• [TASK ITEM]
Return the records exactly, with nothing added.

• [ENTRIES PROVIDED]

-- Opening Marker --

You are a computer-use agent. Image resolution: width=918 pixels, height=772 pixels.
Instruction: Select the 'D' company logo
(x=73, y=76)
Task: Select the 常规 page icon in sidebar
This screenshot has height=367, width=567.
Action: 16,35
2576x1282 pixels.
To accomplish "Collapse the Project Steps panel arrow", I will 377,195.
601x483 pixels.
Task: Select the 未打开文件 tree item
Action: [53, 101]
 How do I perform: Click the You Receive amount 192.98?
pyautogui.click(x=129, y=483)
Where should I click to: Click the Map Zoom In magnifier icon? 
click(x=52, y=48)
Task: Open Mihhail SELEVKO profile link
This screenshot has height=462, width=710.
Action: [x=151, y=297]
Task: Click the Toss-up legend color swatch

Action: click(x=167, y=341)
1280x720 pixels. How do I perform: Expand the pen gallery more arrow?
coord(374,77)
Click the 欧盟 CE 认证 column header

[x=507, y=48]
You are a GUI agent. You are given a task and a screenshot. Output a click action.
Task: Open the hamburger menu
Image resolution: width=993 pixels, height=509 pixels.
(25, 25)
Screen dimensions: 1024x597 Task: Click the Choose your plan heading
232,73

-- Closing Marker --

• [TASK ANSWER]
You are a computer-use agent. Image resolution: width=918 pixels, height=772 pixels.
Instruction: Select the 'D' company logo
(x=73, y=76)
Task: Select the 常规 page icon in sidebar
This screenshot has height=367, width=567.
Action: 16,35
2576x1282 pixels.
To accomplish "Collapse the Project Steps panel arrow", I will 377,195.
601x483 pixels.
Task: Select the 未打开文件 tree item
Action: [53, 101]
 How do I perform: Click the You Receive amount 192.98?
pyautogui.click(x=129, y=483)
Where should I click to: Click the Map Zoom In magnifier icon? 
click(x=52, y=48)
Task: Open Mihhail SELEVKO profile link
This screenshot has height=462, width=710.
Action: [x=151, y=297]
Task: Click the Toss-up legend color swatch

Action: click(x=167, y=341)
1280x720 pixels. How do I perform: Expand the pen gallery more arrow?
coord(374,77)
Click the 欧盟 CE 认证 column header

[x=507, y=48]
You are a GUI agent. You are given a task and a screenshot. Output a click action.
Task: Open the hamburger menu
Image resolution: width=993 pixels, height=509 pixels.
(25, 25)
Screen dimensions: 1024x597 Task: Click the Choose your plan heading
232,73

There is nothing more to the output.